### Requirements
Which lines of the items below contain the word "height"? Copy out each of those lines.

——

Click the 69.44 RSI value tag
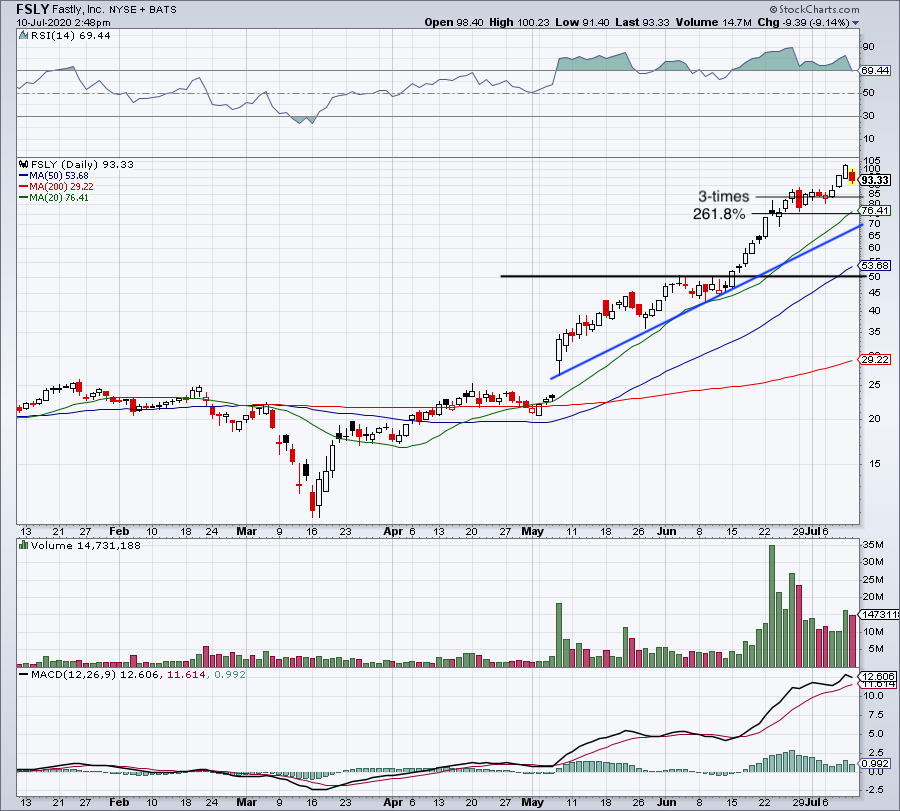Screen dimensions: 900x811 (876, 71)
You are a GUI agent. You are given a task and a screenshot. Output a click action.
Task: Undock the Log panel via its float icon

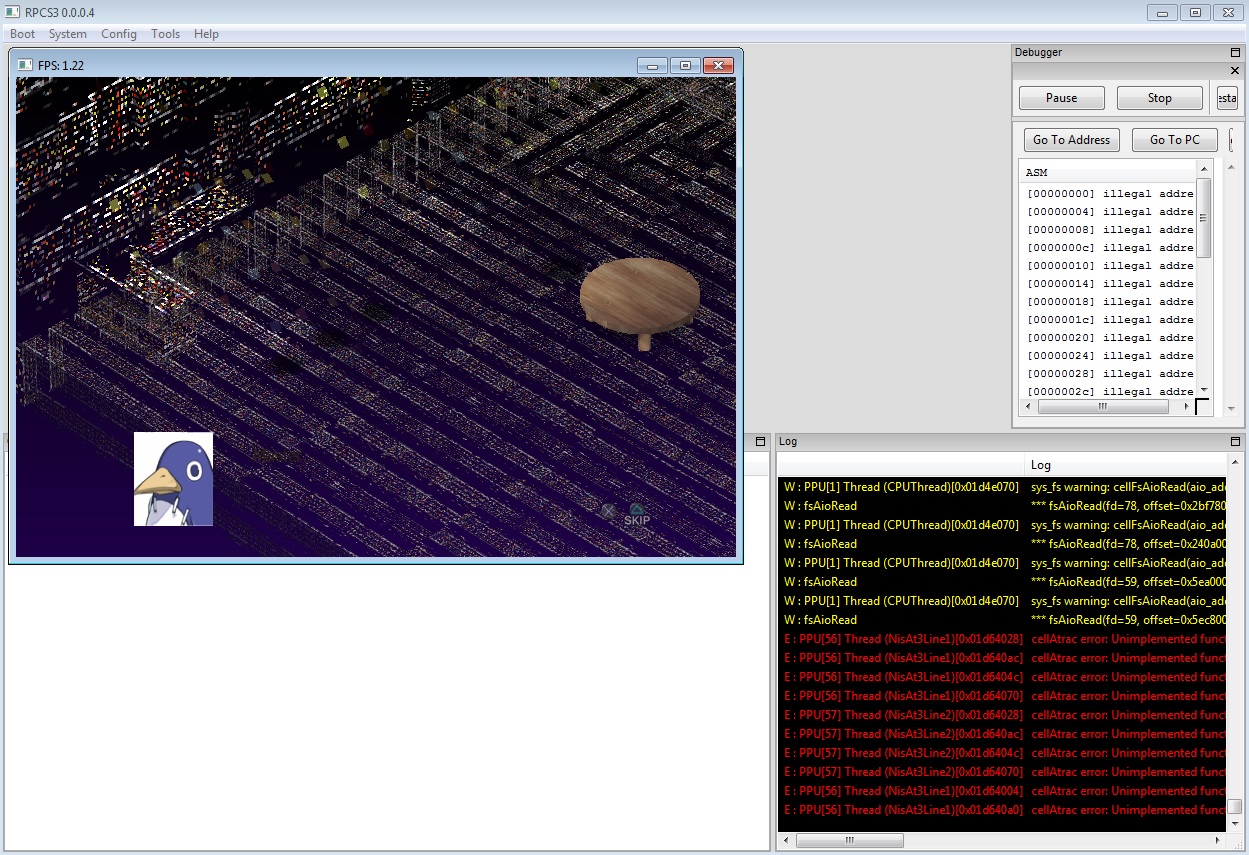[1235, 441]
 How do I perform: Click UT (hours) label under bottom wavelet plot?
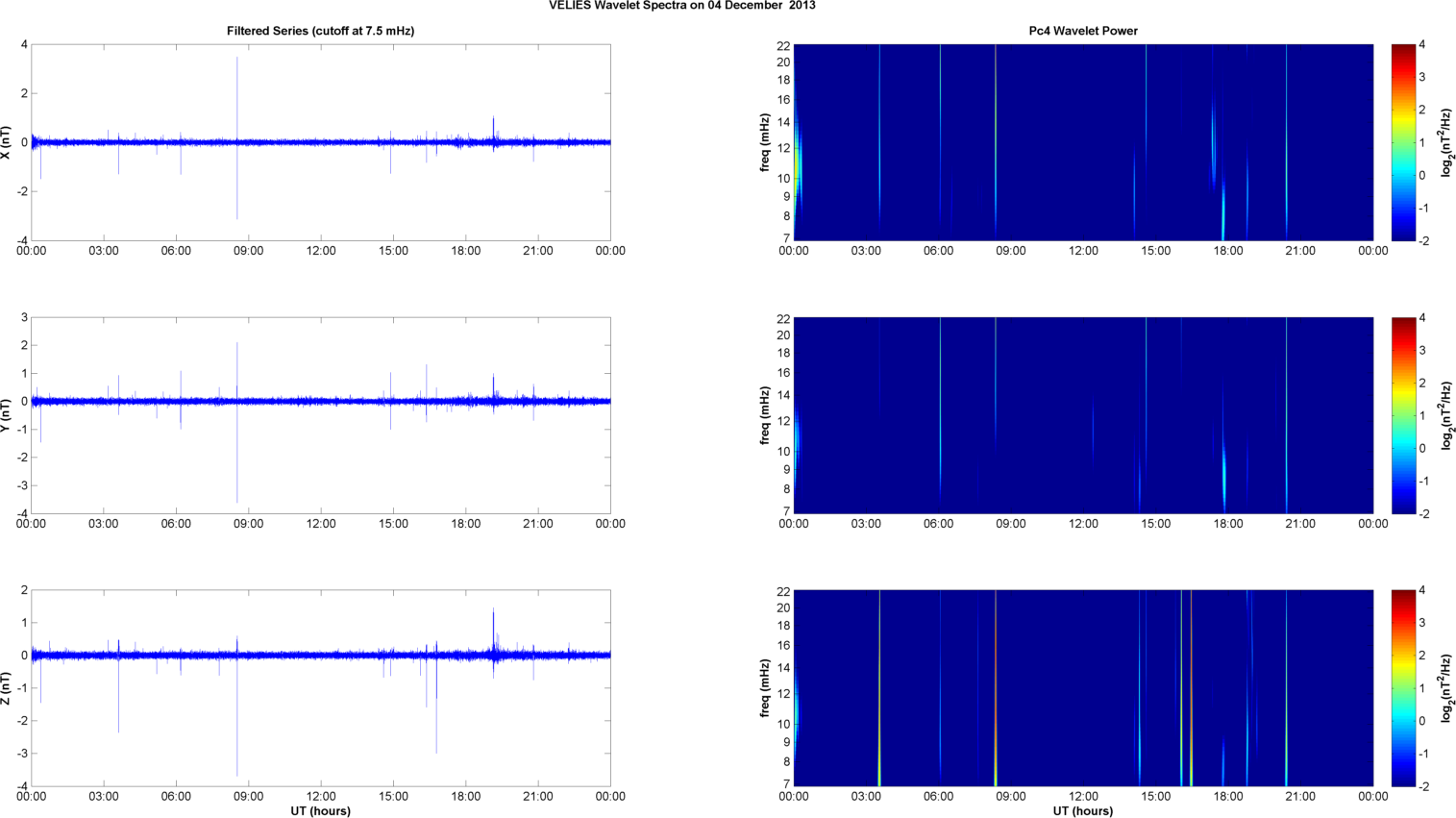coord(1082,811)
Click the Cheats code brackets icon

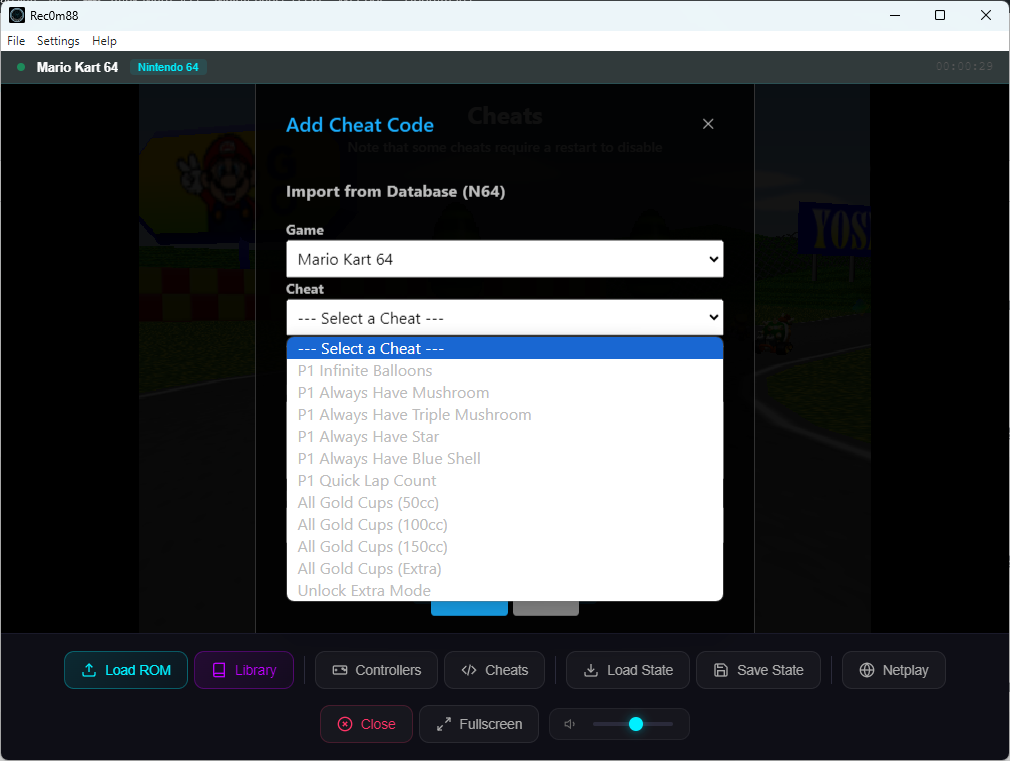pos(469,670)
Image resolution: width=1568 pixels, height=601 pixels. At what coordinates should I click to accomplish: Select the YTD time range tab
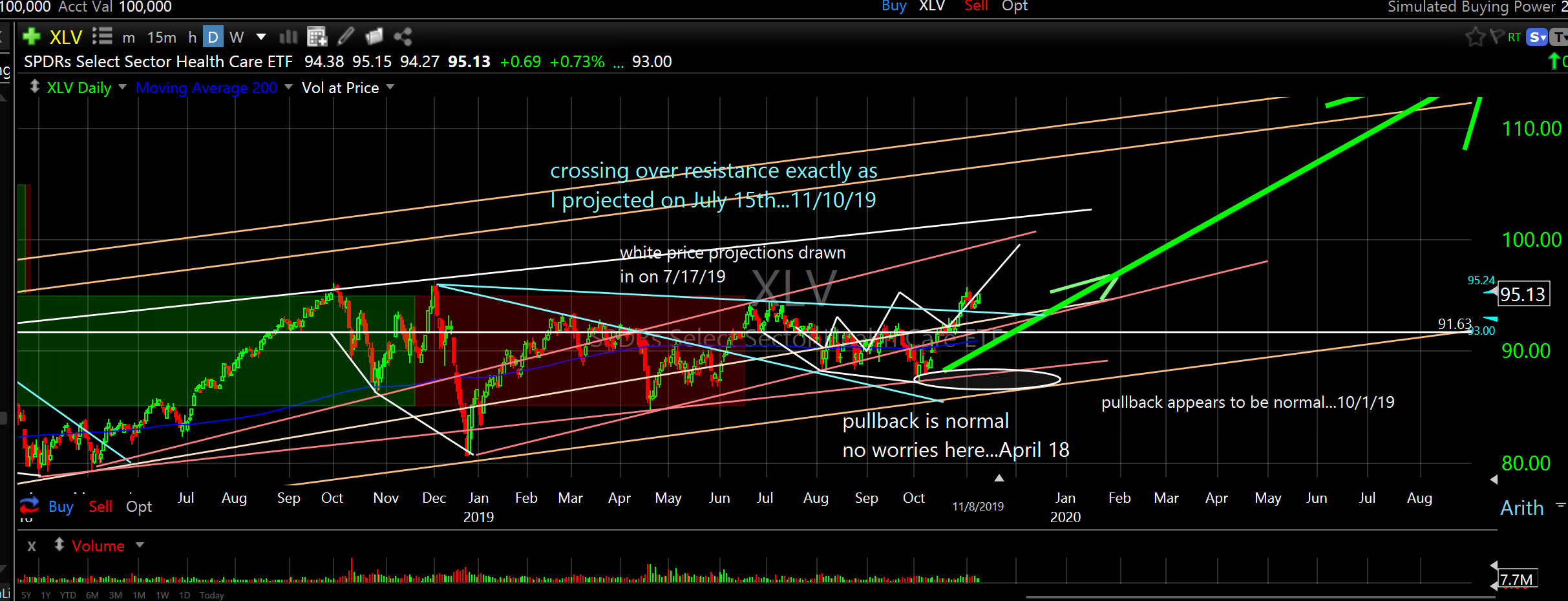(68, 595)
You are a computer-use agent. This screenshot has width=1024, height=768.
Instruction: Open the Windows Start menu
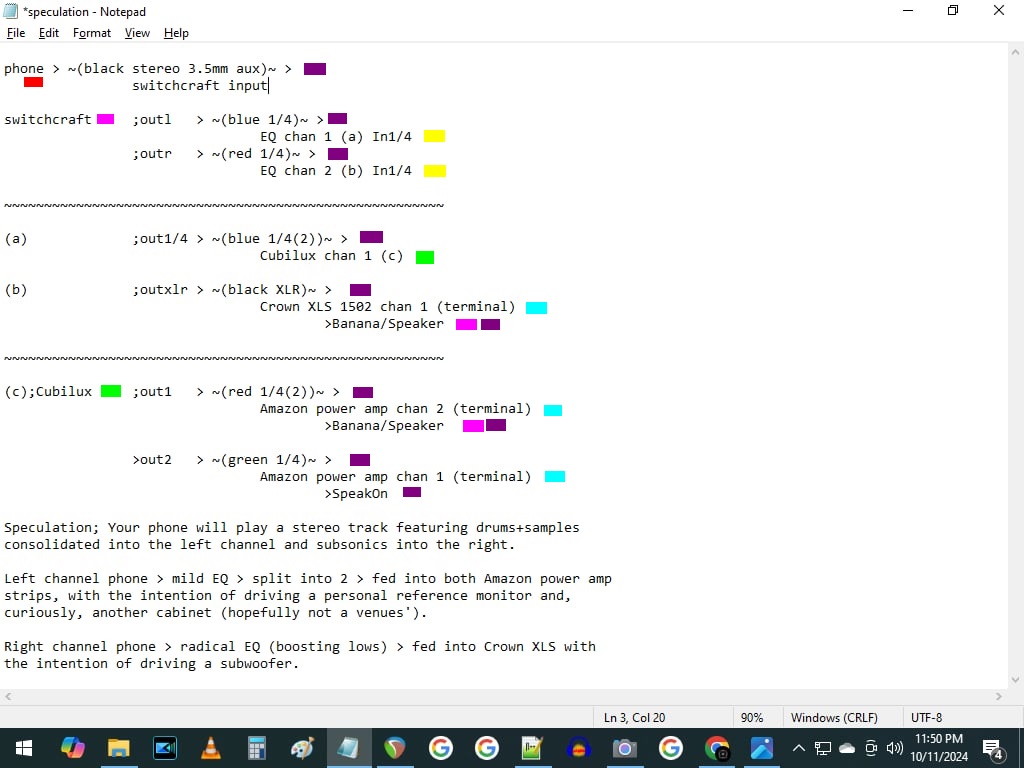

——

### Answer
Image resolution: width=1568 pixels, height=601 pixels. At what coordinates should I click to accomplish: Select the YTD time range tab
You are a computer-use agent. This screenshot has width=1024, height=768.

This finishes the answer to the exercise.